> **STATED PROBLEM**: Report, in full, each line below that contains the word "Task".

> **EXERCISE DATA**:
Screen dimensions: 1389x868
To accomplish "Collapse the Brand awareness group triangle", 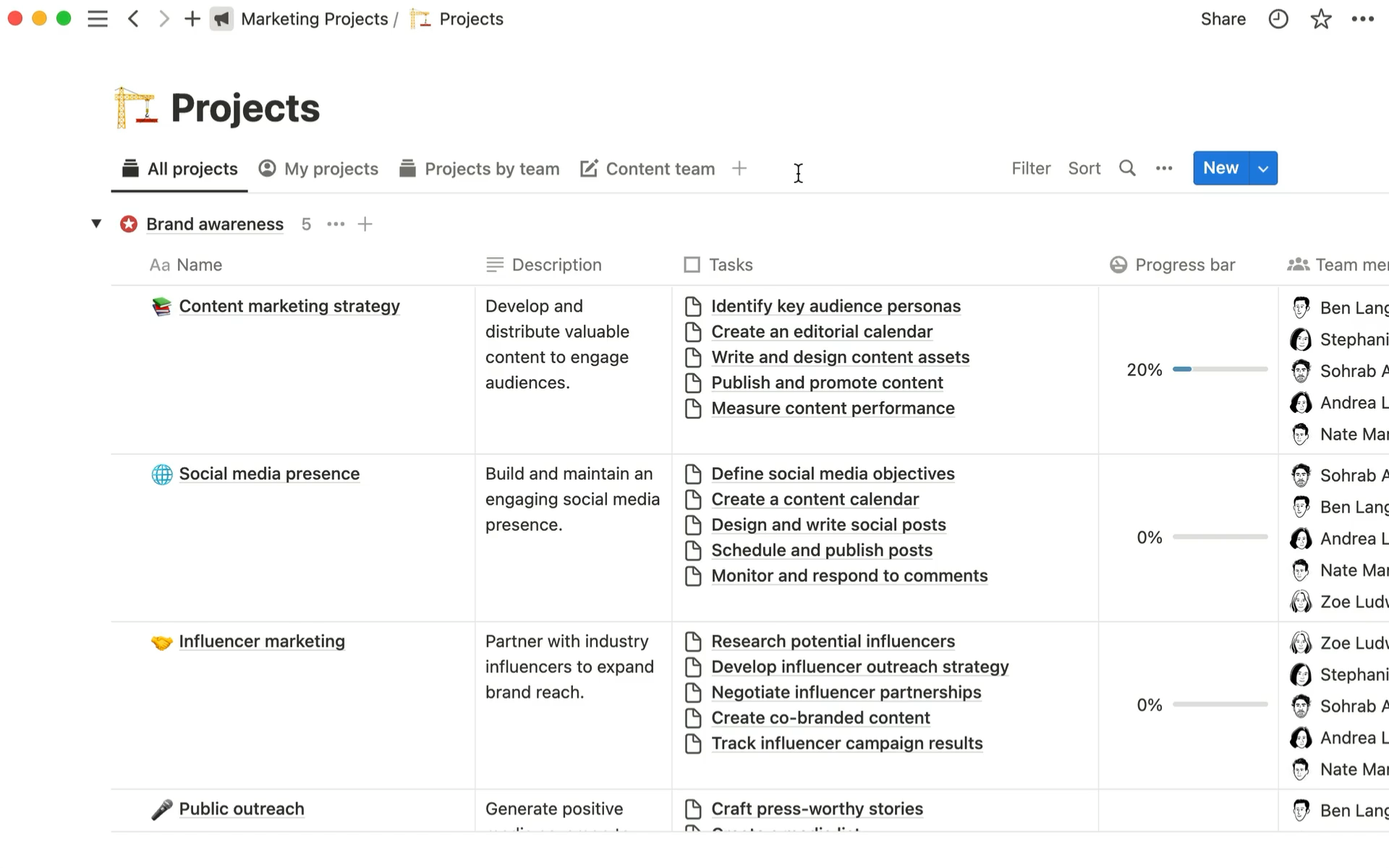I will coord(96,224).
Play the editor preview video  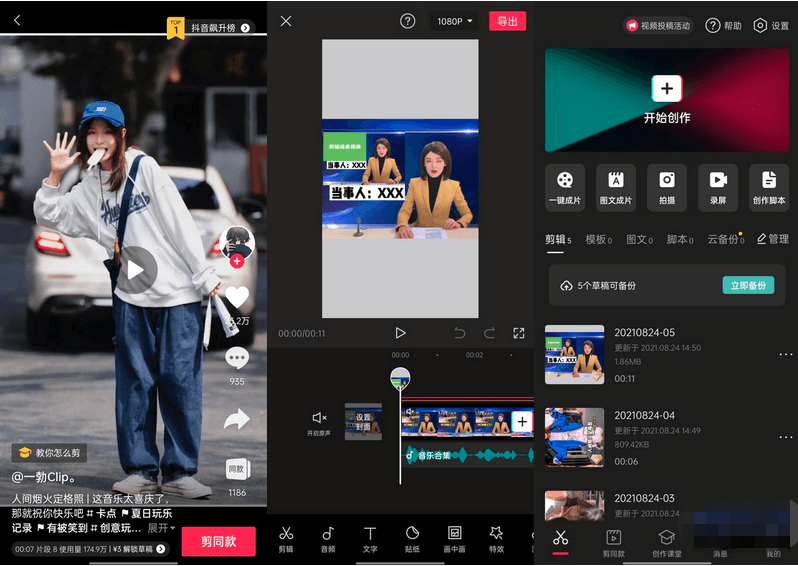(400, 333)
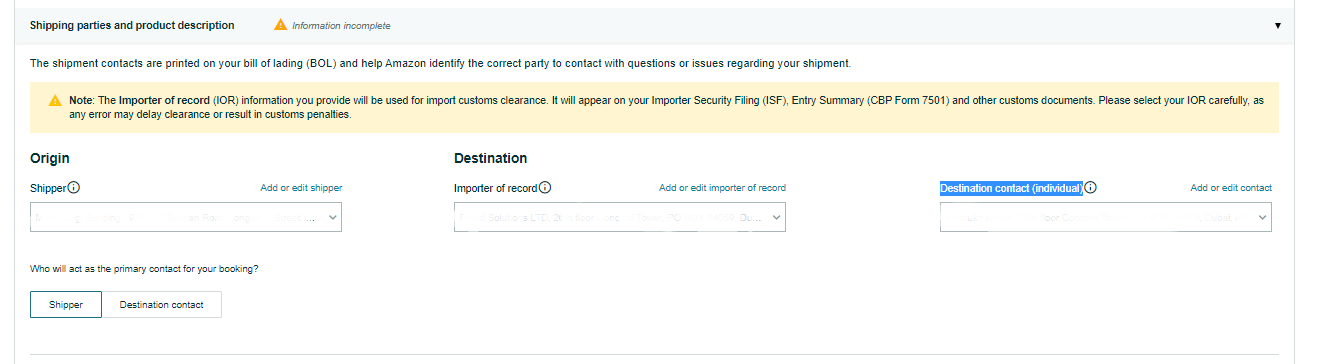1324x364 pixels.
Task: Click the Importer of record info icon
Action: click(x=545, y=187)
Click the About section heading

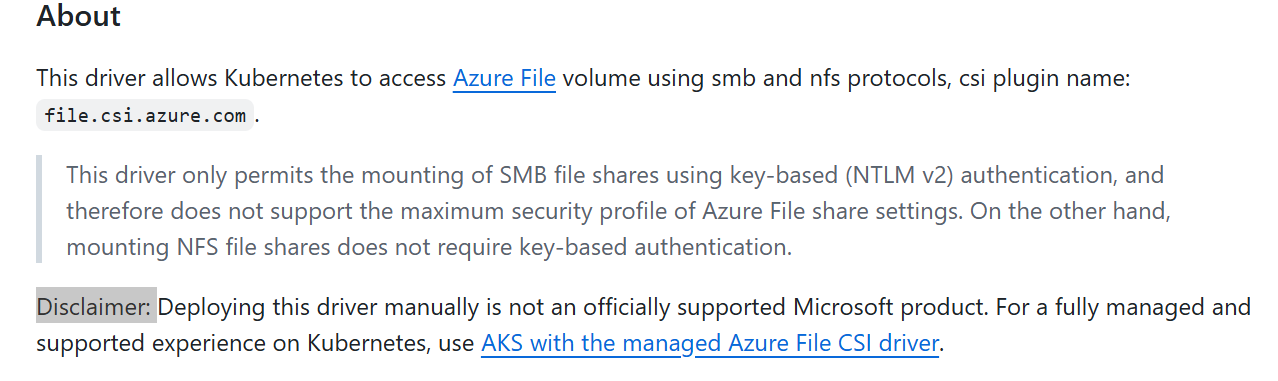79,16
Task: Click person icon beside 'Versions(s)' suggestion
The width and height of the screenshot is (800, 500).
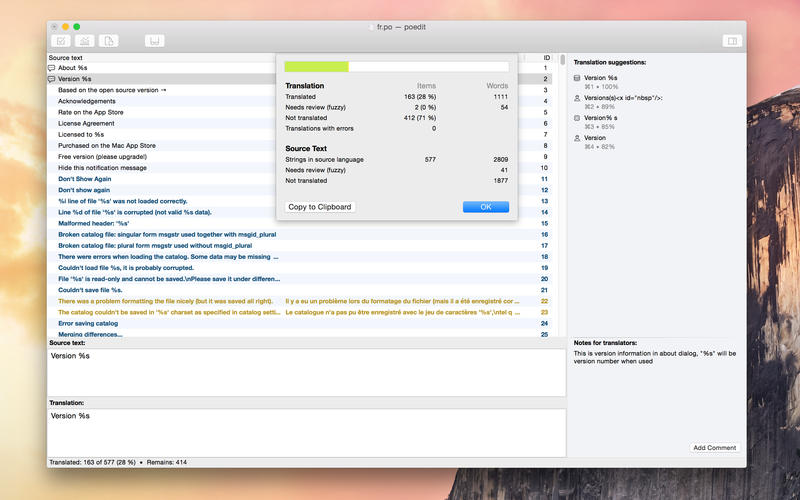Action: pos(577,98)
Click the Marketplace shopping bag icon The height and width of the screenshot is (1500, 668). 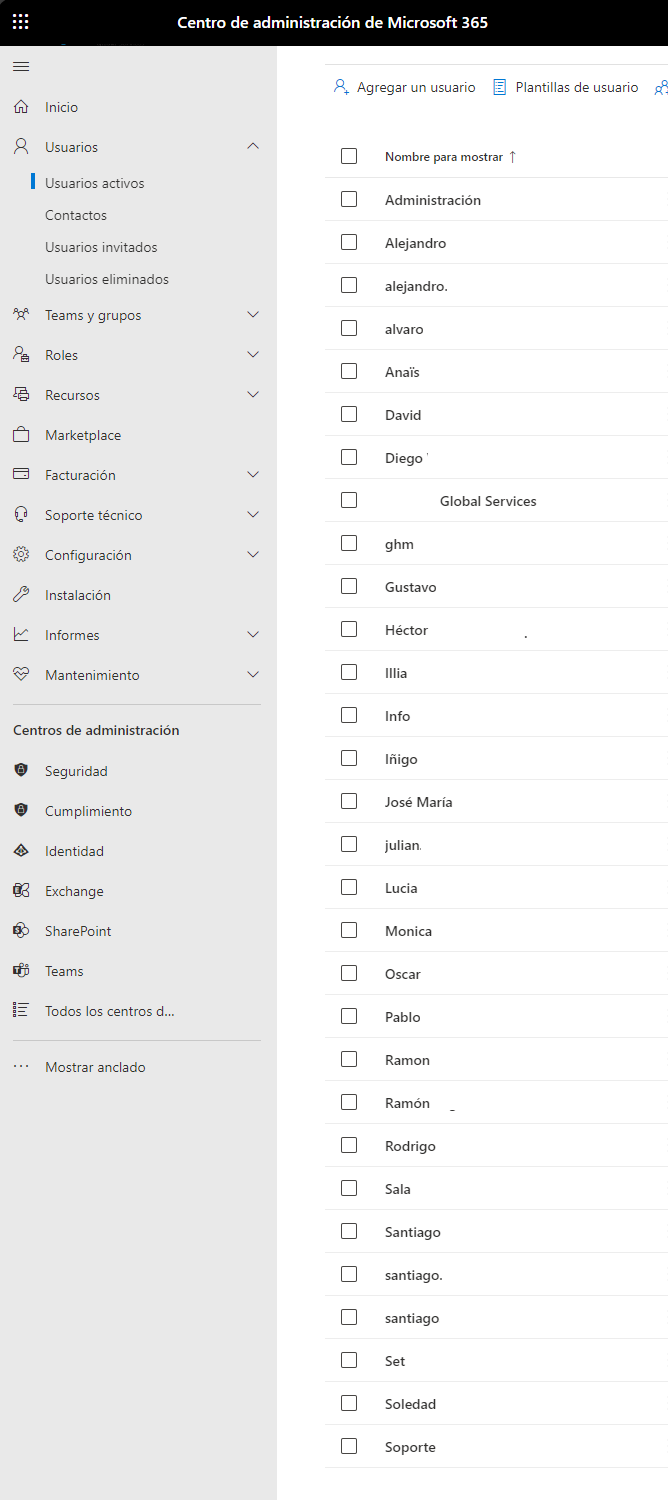(21, 435)
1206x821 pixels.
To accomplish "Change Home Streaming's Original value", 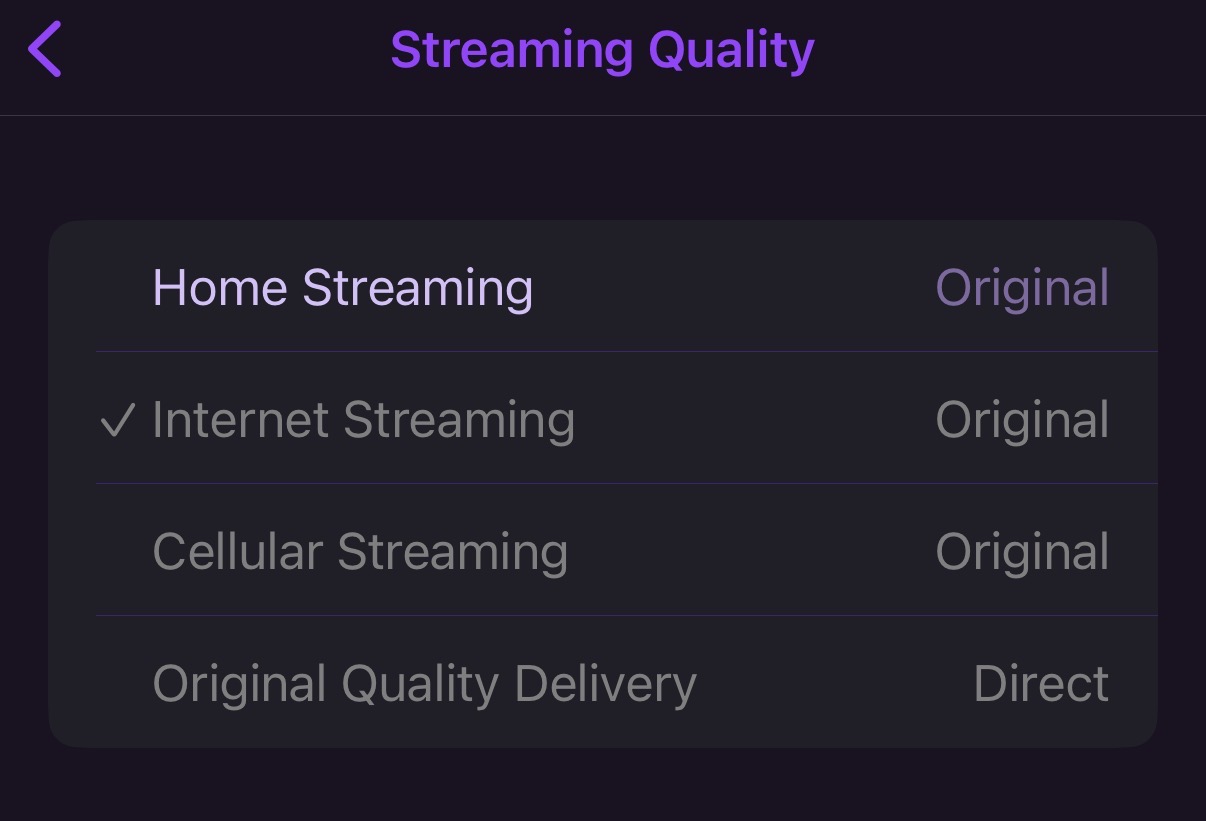I will click(1021, 288).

> **SOLUTION TO THIS EXERCISE**:
Task: Click the Importer of record info icon
Task: Click person icon beside 'Versions(s)' suggestion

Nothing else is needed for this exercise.